*ABOUT THIS TASK*.
Look below for the line that has "You are a GUI". Set down the lines from there through the line that has "La cyclo-collecte pour", exactly as written.

*PROVIDED RECORDS*.

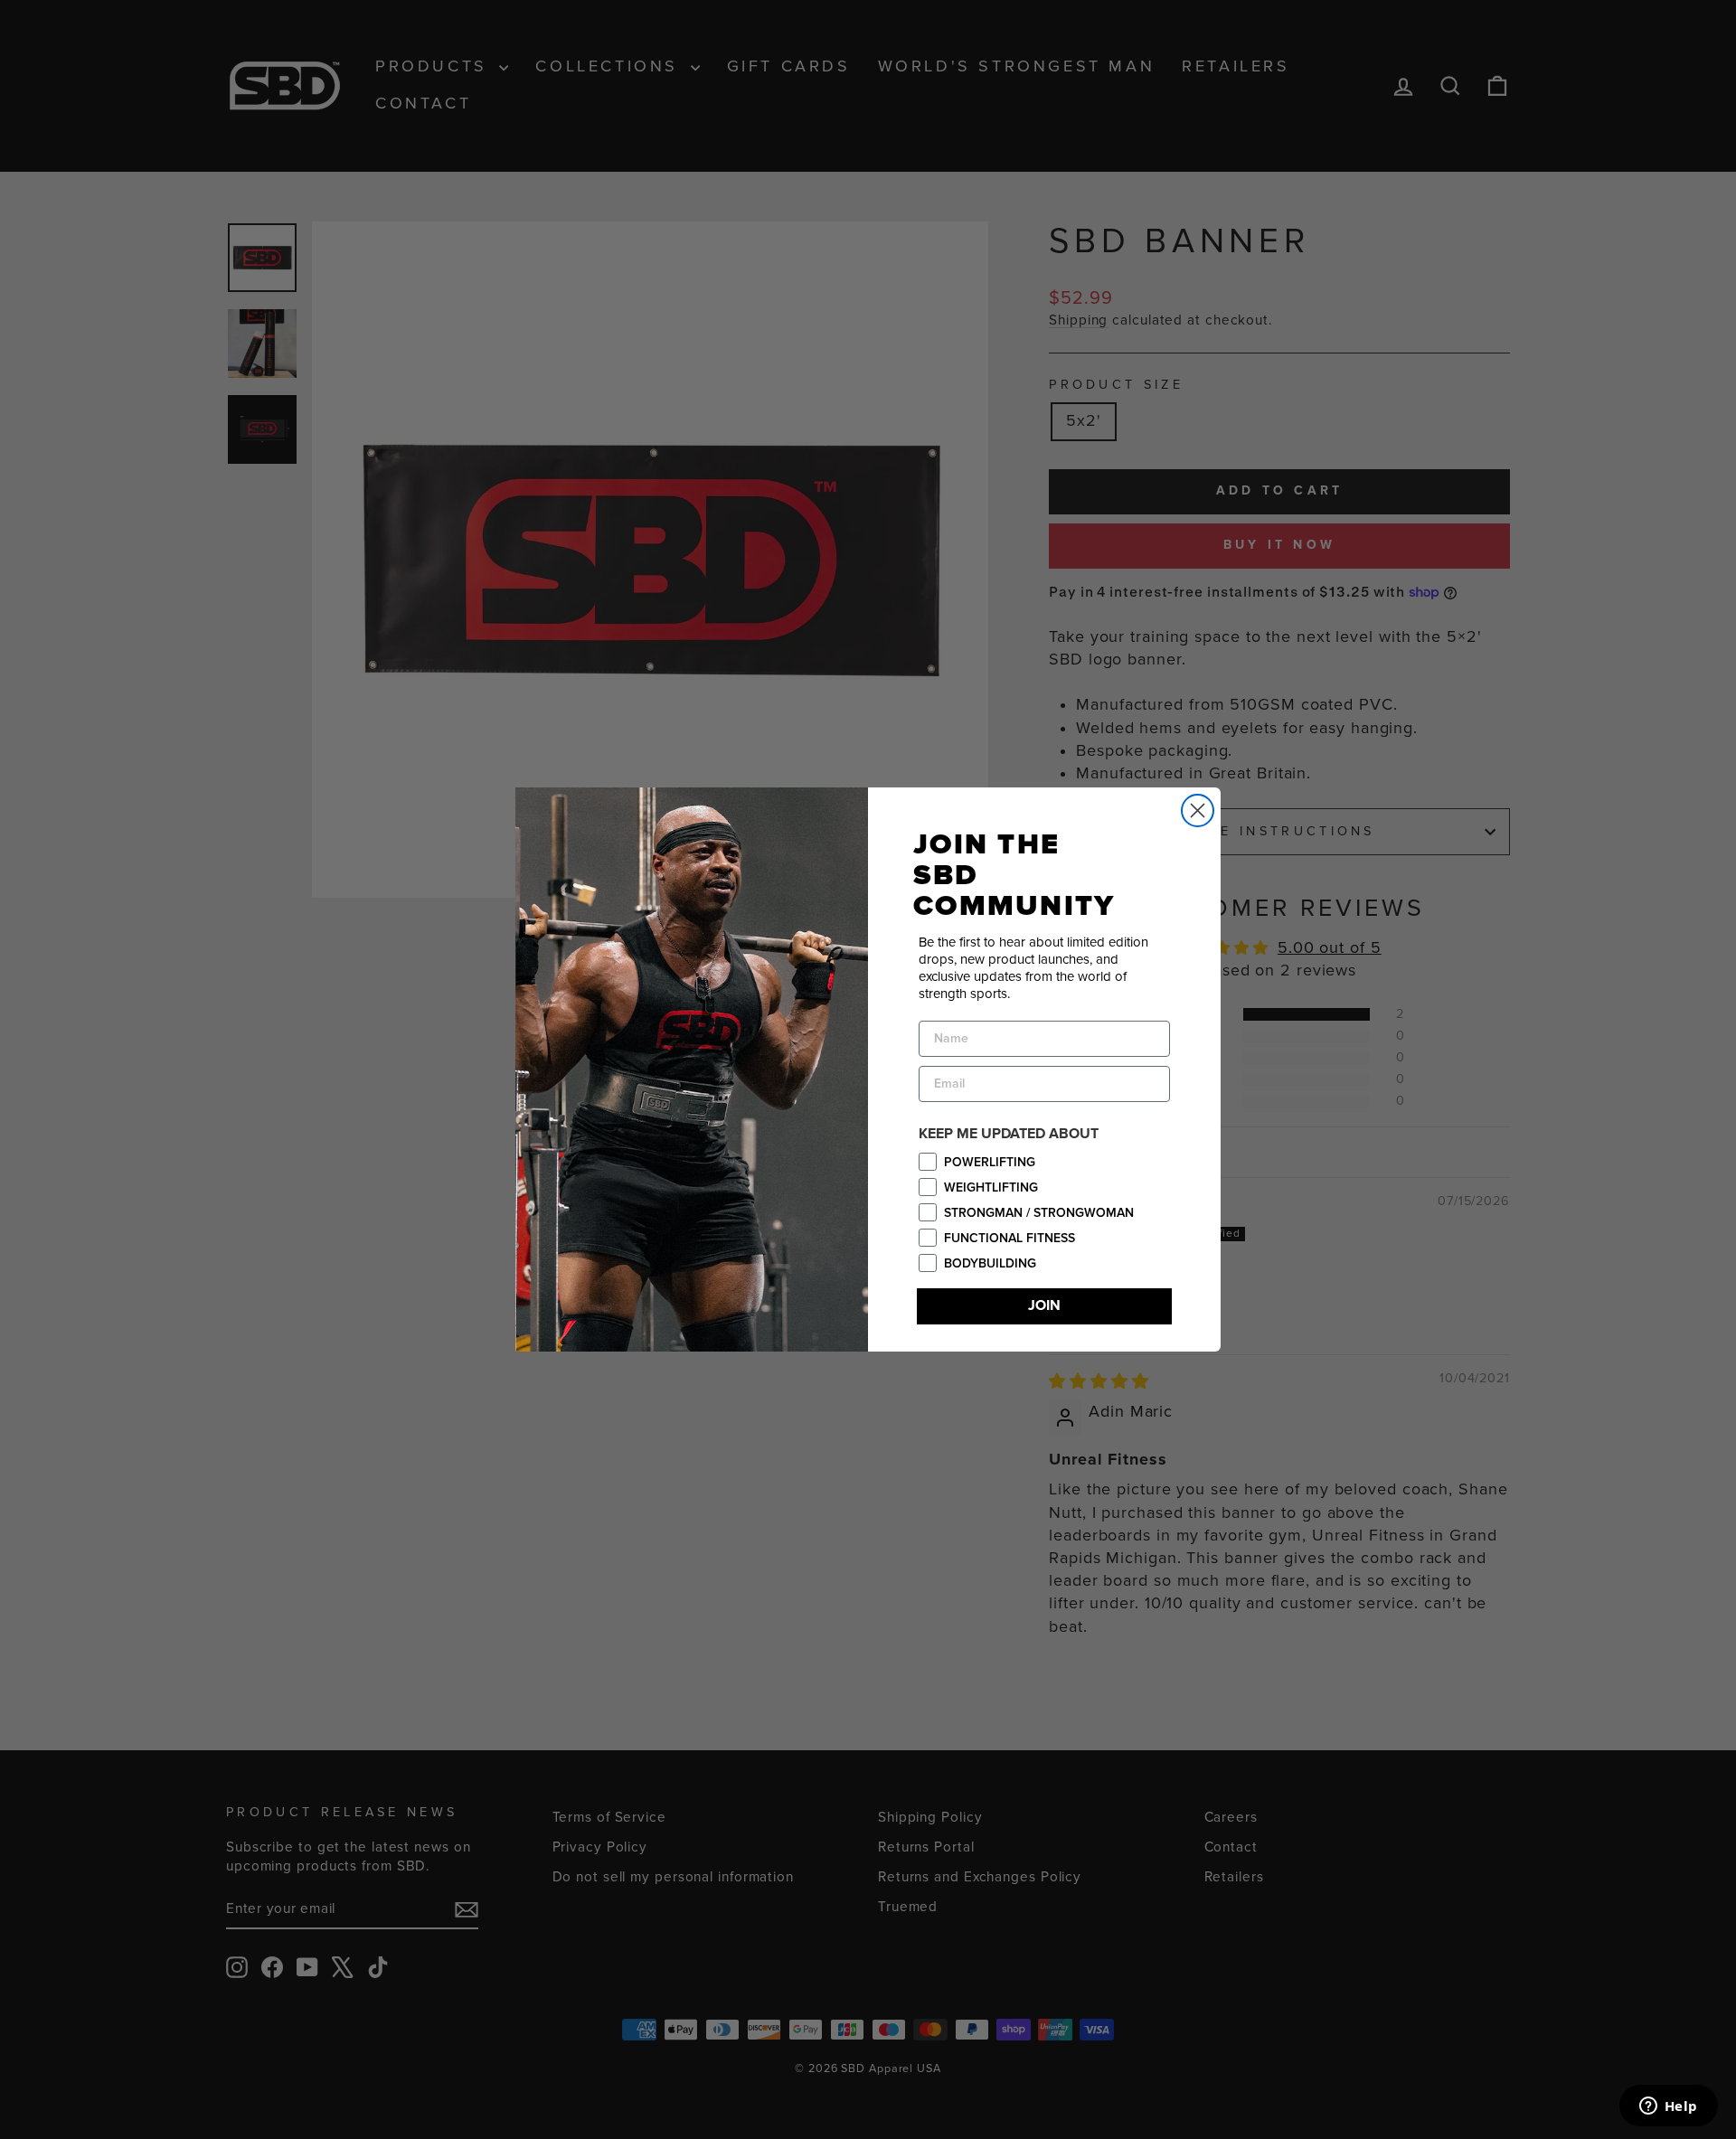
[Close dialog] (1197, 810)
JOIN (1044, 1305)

==

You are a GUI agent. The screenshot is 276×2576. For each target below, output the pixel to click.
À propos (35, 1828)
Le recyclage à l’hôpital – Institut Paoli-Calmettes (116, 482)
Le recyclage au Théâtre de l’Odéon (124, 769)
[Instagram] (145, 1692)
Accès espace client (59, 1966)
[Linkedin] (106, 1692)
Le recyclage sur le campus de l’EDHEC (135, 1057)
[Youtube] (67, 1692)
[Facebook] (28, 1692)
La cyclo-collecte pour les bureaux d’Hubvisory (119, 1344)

*RESPONSE*.
You are a GUI agent. The screenshot is 276×2576. For each target below, output the pixel to click.
À propos (35, 1828)
Le recyclage à l’hôpital – Institut Paoli-Calmettes (116, 482)
Le recyclage au Théâtre de l’Odéon (124, 769)
[Instagram] (145, 1692)
Accès espace client (59, 1966)
[Linkedin] (106, 1692)
Le recyclage sur le campus de l’EDHEC (135, 1057)
[Youtube] (67, 1692)
[Facebook] (28, 1692)
La cyclo-collecte pour les bureaux d’Hubvisory (119, 1344)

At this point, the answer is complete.